> [WORK REQUEST]: Take each line of the records below that contains the string "computer" and copy it.

> [INFORMATION PROVIDED]:
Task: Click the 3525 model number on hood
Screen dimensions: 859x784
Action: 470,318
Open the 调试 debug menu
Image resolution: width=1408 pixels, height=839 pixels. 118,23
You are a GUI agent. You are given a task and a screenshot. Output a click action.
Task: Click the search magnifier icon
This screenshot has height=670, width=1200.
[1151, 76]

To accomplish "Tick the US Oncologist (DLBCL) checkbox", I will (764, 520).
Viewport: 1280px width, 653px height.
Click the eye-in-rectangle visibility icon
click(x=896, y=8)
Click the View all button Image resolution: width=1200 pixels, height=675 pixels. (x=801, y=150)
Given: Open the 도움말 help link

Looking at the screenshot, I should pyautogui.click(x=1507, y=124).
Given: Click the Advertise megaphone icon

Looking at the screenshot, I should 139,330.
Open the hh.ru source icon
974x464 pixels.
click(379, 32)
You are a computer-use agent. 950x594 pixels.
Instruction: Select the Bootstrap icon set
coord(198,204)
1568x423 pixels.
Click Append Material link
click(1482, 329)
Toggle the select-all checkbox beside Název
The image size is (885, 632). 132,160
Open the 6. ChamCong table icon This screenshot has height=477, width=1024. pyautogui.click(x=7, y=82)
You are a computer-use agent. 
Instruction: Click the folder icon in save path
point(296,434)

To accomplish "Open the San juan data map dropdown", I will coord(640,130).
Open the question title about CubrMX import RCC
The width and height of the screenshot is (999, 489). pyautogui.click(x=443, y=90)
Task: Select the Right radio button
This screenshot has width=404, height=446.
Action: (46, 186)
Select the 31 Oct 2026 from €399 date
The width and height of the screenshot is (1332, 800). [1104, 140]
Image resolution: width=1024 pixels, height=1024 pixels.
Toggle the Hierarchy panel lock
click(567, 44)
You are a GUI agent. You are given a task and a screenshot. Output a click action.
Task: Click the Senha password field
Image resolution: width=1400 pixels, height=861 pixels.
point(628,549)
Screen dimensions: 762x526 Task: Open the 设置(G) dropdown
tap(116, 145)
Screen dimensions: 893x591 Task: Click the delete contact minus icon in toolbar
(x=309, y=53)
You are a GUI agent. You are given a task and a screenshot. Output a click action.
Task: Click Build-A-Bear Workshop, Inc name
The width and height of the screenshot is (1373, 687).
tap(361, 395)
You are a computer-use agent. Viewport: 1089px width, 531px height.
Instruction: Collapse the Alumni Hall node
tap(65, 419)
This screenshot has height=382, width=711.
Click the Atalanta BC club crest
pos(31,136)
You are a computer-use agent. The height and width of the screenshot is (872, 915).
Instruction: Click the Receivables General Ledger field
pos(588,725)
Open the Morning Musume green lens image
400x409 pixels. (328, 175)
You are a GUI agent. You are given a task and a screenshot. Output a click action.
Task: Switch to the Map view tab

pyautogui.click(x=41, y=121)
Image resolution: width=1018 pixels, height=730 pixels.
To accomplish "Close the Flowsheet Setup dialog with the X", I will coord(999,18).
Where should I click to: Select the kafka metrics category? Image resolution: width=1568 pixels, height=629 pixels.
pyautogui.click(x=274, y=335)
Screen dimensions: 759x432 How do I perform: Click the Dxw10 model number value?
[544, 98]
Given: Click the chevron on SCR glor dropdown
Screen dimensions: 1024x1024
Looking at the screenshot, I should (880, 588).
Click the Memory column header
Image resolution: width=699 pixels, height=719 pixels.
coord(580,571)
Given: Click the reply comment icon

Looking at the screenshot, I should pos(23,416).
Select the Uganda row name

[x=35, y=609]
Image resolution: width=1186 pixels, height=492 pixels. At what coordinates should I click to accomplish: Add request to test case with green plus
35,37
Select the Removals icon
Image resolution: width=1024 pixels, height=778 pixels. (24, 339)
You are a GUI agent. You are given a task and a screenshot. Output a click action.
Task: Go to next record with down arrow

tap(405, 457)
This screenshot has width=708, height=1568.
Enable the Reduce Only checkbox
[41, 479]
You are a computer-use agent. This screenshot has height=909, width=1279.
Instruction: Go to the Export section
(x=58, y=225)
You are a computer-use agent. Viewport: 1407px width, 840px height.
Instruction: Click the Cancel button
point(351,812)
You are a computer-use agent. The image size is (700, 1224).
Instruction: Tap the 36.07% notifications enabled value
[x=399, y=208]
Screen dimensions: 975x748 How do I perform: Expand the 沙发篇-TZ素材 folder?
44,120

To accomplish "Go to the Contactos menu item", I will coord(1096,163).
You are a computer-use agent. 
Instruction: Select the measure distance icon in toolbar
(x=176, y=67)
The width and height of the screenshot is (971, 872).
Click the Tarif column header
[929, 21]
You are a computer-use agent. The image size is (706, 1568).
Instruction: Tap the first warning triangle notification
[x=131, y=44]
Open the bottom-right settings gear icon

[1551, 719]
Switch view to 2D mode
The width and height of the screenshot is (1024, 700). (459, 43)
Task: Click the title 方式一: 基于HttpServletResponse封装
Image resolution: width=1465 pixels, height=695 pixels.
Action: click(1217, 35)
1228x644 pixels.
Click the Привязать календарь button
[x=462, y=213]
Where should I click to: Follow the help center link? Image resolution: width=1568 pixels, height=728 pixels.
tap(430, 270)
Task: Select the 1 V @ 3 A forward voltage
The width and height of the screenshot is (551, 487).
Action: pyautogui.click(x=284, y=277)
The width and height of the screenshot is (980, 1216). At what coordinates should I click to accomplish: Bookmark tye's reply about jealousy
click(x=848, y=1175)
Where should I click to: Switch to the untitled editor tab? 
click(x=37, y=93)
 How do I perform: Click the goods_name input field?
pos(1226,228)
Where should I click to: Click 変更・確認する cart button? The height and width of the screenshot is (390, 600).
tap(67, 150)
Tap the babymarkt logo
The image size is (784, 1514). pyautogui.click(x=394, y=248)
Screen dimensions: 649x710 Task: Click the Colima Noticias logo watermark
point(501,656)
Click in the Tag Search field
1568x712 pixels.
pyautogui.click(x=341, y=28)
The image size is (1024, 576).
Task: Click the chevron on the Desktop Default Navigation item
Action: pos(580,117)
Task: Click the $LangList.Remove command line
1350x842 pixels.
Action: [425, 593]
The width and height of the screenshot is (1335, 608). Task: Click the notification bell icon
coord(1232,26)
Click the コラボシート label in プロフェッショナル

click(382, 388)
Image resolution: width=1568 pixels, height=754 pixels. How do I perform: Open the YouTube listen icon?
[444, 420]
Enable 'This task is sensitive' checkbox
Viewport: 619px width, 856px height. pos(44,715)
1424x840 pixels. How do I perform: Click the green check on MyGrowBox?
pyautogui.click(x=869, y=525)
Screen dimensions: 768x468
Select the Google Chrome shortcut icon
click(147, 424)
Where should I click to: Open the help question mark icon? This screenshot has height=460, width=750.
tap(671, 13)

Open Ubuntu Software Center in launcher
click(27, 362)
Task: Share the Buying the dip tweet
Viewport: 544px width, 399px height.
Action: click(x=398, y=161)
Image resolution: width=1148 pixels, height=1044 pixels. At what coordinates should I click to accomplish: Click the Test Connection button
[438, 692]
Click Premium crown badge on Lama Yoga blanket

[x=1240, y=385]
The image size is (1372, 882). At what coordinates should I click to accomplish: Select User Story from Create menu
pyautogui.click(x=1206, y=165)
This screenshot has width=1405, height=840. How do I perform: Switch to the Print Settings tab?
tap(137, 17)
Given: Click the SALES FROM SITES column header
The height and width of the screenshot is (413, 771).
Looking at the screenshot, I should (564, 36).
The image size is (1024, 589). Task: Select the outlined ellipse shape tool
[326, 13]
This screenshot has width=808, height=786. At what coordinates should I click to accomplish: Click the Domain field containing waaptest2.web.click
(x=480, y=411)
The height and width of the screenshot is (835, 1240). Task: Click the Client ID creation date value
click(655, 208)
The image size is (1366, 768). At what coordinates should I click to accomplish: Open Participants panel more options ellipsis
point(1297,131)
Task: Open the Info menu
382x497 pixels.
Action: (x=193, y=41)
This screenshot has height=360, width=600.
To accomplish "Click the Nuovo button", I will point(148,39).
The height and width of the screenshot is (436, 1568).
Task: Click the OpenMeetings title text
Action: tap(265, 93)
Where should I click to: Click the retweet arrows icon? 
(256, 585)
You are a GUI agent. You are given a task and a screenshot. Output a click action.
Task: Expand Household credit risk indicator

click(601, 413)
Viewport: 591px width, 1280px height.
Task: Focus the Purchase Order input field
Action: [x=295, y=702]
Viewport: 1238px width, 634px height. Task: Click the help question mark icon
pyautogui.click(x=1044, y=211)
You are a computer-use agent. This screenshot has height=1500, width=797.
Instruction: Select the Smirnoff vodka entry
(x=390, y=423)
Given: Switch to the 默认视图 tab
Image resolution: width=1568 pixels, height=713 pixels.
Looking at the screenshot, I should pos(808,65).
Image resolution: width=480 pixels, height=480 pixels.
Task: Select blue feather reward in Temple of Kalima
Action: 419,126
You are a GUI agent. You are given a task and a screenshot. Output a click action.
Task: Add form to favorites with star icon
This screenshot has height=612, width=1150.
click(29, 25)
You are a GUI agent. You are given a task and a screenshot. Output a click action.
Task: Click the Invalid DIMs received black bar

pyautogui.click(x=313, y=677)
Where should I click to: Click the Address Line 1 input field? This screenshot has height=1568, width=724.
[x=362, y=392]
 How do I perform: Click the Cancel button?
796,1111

> [SOLUTION BELOW]:
You are a computer-use agent. 950x594 pixels.
You are a computer-use agent. 
You are a computer-use agent. Viewport: 1089px width, 531px height.
You are a computer-use agent. The height and width of the screenshot is (872, 915).
You are a computer-use agent. This screenshot has height=909, width=1279.
You are a computer-use agent. Viewport: 1407px width, 840px height.
You are a computer-use agent. The image size is (700, 1224).
You are a computer-use agent. 
You are a computer-use agent. The image size is (706, 1568).
You are a computer-use agent. This screenshot has height=1500, width=797.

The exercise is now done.